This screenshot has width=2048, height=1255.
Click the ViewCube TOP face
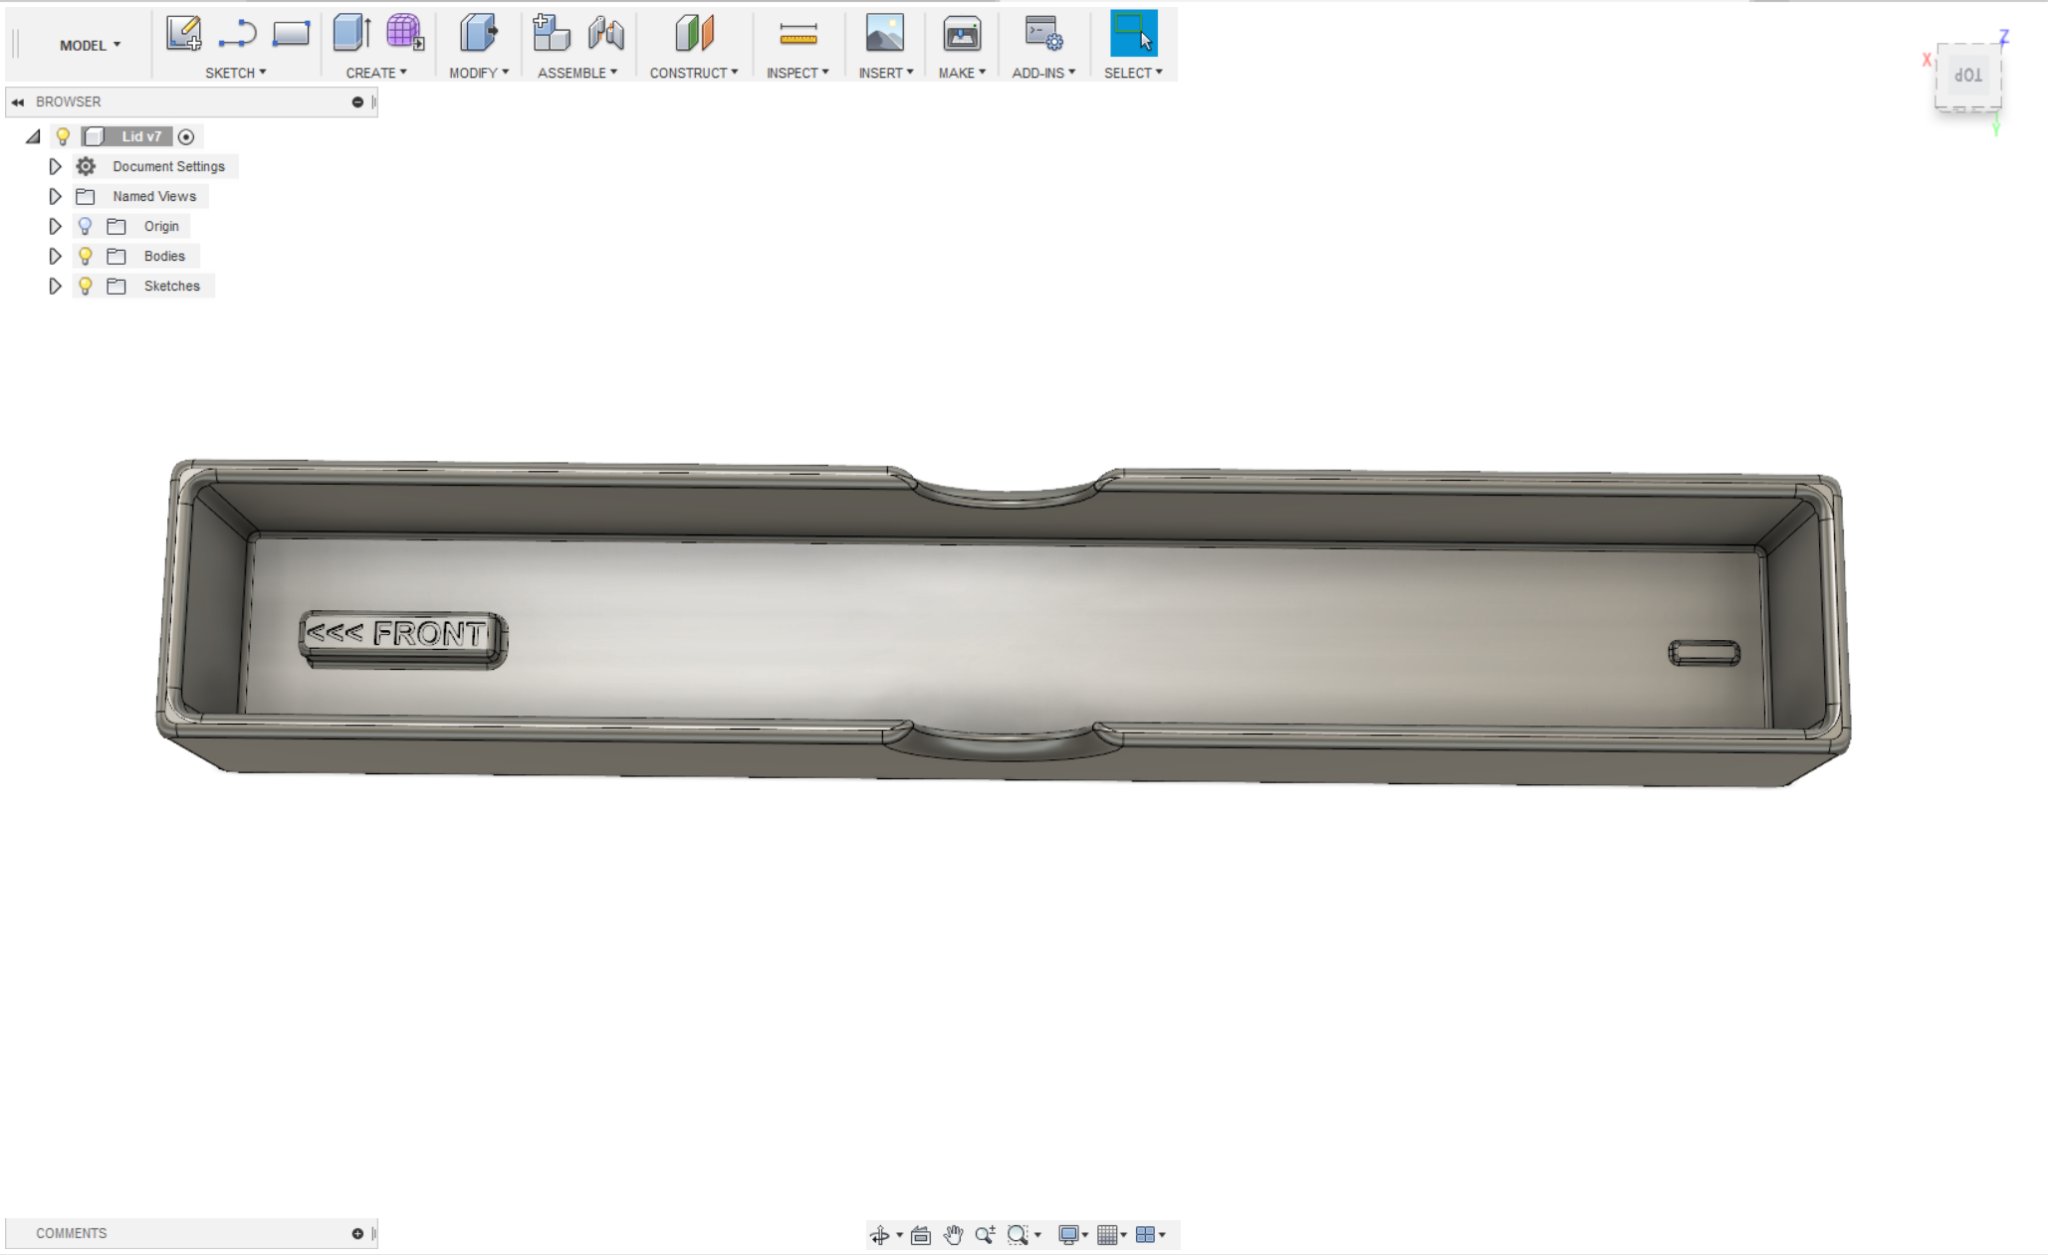(1967, 76)
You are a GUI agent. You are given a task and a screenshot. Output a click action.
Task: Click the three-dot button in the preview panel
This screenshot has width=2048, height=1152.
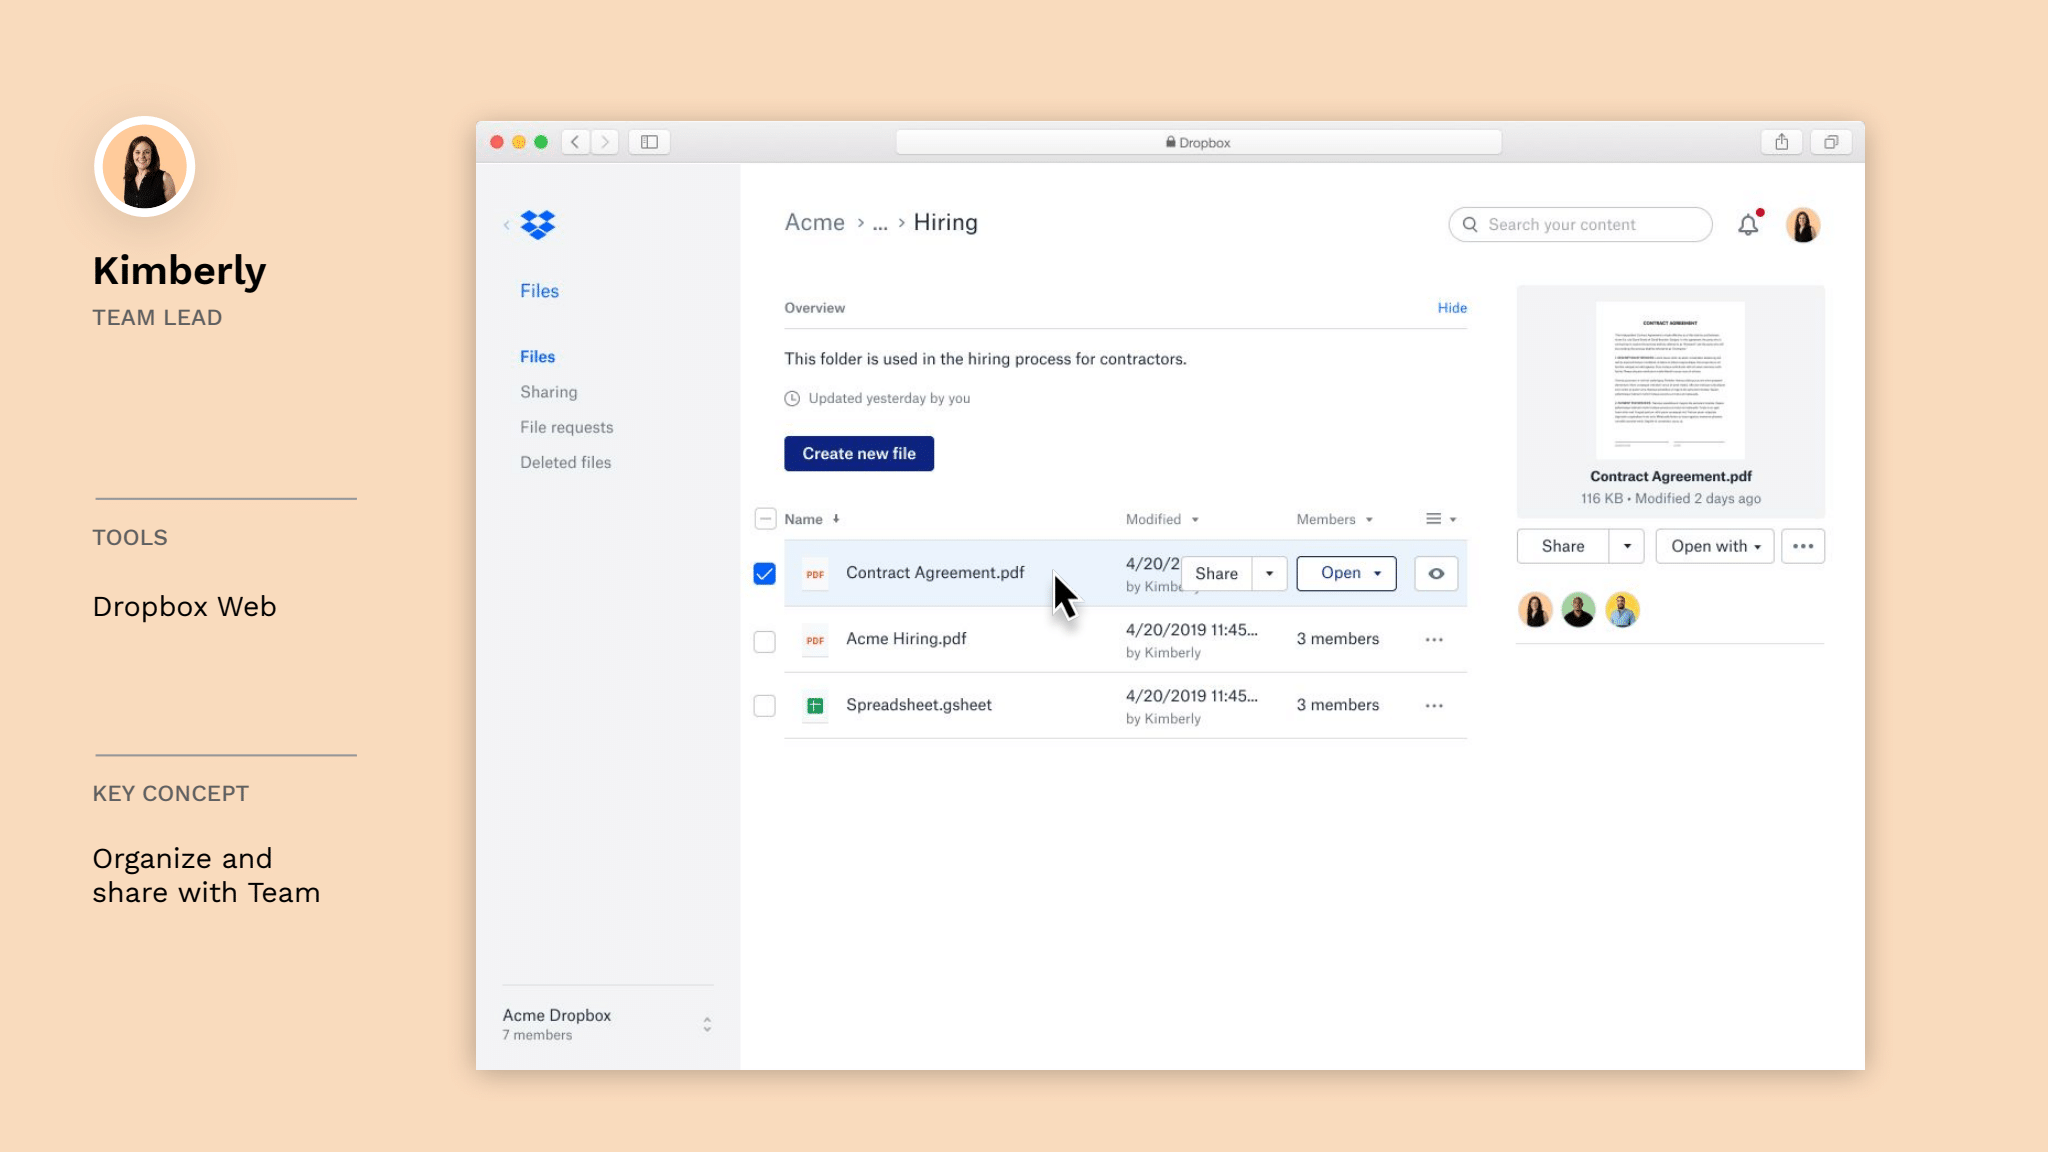pos(1803,546)
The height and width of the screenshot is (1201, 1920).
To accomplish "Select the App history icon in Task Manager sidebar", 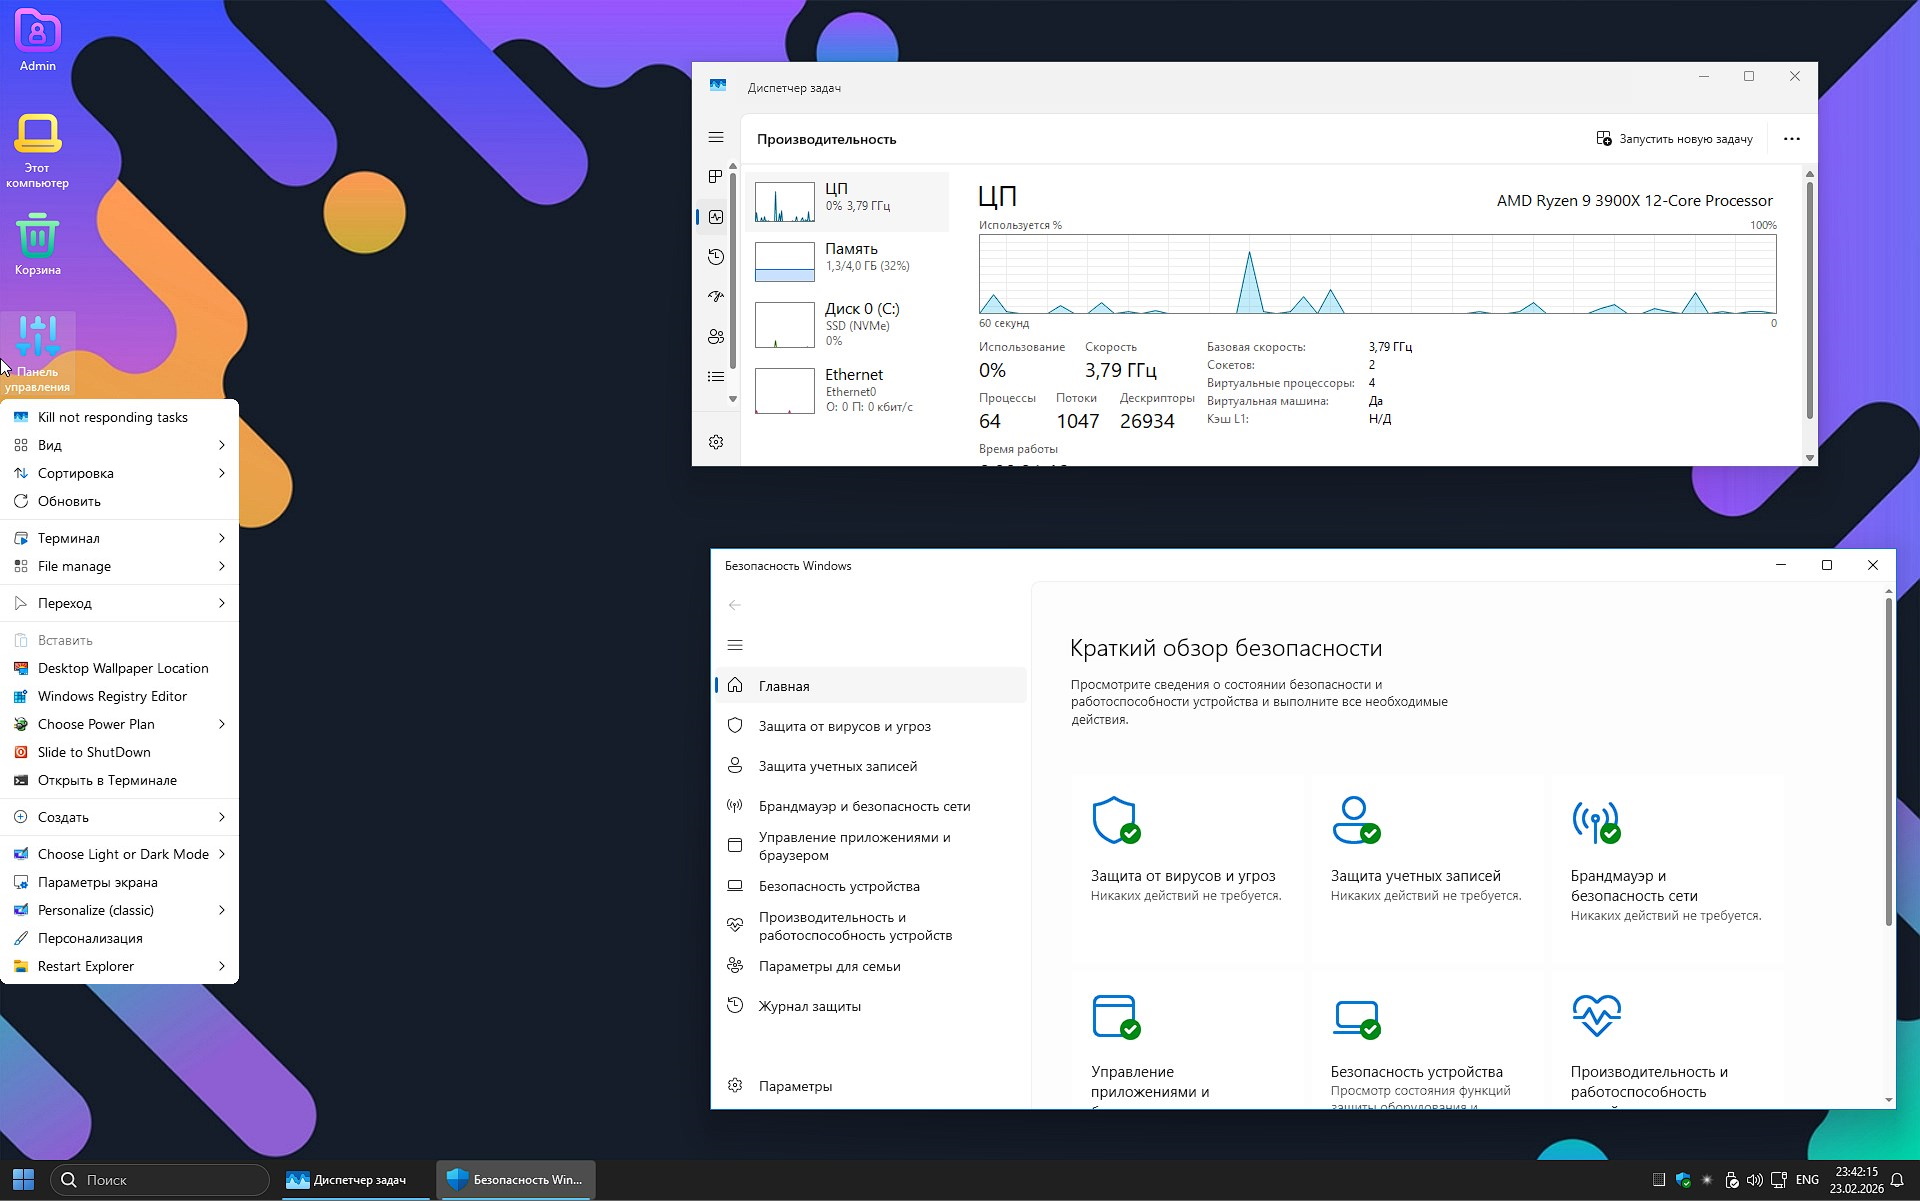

****************************************

_ACTIVITY_
Starting at the line that holds "You are a GUI", reproduce each line through the last one of the listing, and nothing more; the pictures stay out.

_RESPONSE_
You are a GUI agent. You are given a task and a screenshot. Output a click action.
Task: Click the three-dot button in the preview panel
This screenshot has width=2048, height=1152.
pos(1803,546)
The height and width of the screenshot is (1201, 1920).
To accomplish "Select the App history icon in Task Manager sidebar", 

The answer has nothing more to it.